Research
5 min read

AlDBaran: Chasing 50M State Updates a Second for Eclipse’s GigaCompute, Part 1

Written by
Eclipse Labs
Published on
June 30, 2025

Key Takeaways

Abstract

Efficient state management is a significant bottleneck for high-throughput blockchains. AlDBaran removes that long standing bottleneck by decoupling the in-memory (Pleiades) and historical (Hyades) state commitment systems. A new append-only, twig-based Sparse-Merkle structure turns each read into a single SSD access, giving updates in O(1) I/O. Because every entry retains linked versions, Hyades can serve inclusion and exclusion proofs for any past block without full-state snapshots. This approach is fully in line with the principles laid out in the Eclipse’s Performance Thesis, which involves careful hardware-software codesign in the Eclipse’s L2 context in a manner that is typically not possible for an L1.

The goal we set for ourselves with GigaCompute and GSVM Eclipse client was 1M TPS. AlDBaran can sustain a throughput in excess of 8M TPS; this corresponds to over 24M state updates per second with historization enabled. This is 10-20x faster than QMDB, the first authenticated database that we are aware of to surpass 1M updates per second. With historization disabled, Pleiades sustains over 48M updates per sec in steady state, and even spikes to a 60M updates per sec peak. By decoupling hot-path state commitment computation from archival storage AlDBaran represents a fundamental leap in authenticated database performance, immensely useful for Eclipse. It is also well-suited to deployment in a datacenter context, where Pleiades, Hyades, and snapshot storage can live on different machines connected with high-speed low-latency links. As a result, we no longer see state commitment computation as a bottleneck for Eclipse. 

Overview

We drew inspiration from both Eclipse’s “bull” ethos, charging forward with unstoppable momentum, and the Taurus constellation, which represents the celestial bull.  Thus our system is named after Aldebaran, the brightest of the stars in the Taurus constellation. Pleiades and Hyades, the largest star clusters in that constellation, represent the in-memory and historical authenticated database components. 

After benchmarking the leading authenticated database engines, such as Firewood, MerkleDB, NOMT, LVMT, and QMDB, we discovered that unfortunately none could clear our 3M account state updates per second target, so we designed Pleiades and Hyades to bridge that gap. Our early results for Pleiades on a 96-core AWS machine show over 24M state updates per second (with historization enabled and 48M updates without), an order-of-magnitude improvement over QMDB.

Motivation: GigaCompute

Solana does not provide state commitments in the same way as Ethereum does. One of the reasons for that is performance: most authenticated databases are too slow to keep up with the SVM. AlDBaran sets out to change all that: we want to demonstrate that it’s possible to have a high-performance authenticated database engine that does not make state commitment computation a bottleneck.

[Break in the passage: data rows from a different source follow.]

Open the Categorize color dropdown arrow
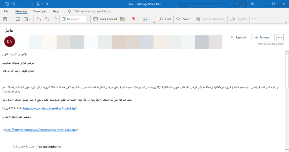This screenshot has width=289, height=152. (x=126, y=19)
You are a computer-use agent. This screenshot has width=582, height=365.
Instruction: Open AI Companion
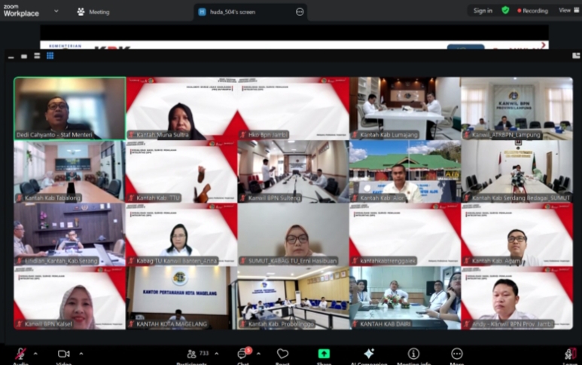369,354
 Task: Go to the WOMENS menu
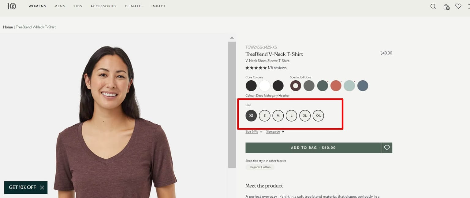[x=37, y=6]
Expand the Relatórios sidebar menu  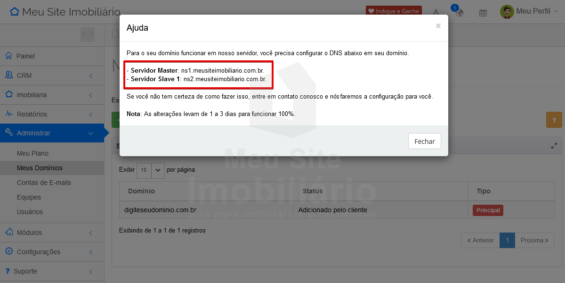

On Eclipse, each transaction touches an average of three accounts, so the state engine must handle at least 3M state updates per second to reach our goal of 1M TPS. No off-the-shelf authenticated database we investigated gets remotely close, because they suffer from at least one of the three performance shortcomings: 

  • Disk I/O on the critical path: a single fsync reduces throughput from millions to thousands of operations per second.
  • Global mutexes: thread contention at the root reduces throughput and significantly increases tail latency.
  • Coarse-grained snapshotting: supporting exact block snapshots and verifiable proofs requires tagging every leaf with a per-update version at microsecond precision, a capability most Merkle tree libraries do not natively provide.

AlDBaran Architecture: Pleiades and Hyades

AlDBaran Systems Architecture - a typical blockchain pipeline

At its core, AlDBaran sits between the GSVM execution layer and the network-facing RPC/light-client tier, desegregating state management into two purpose-built subsystems, Pleiades for sub-microsecond, in-RAM updates, and Hyades for inclusion and exclusion proof generation. These two components are bridged by snapshots.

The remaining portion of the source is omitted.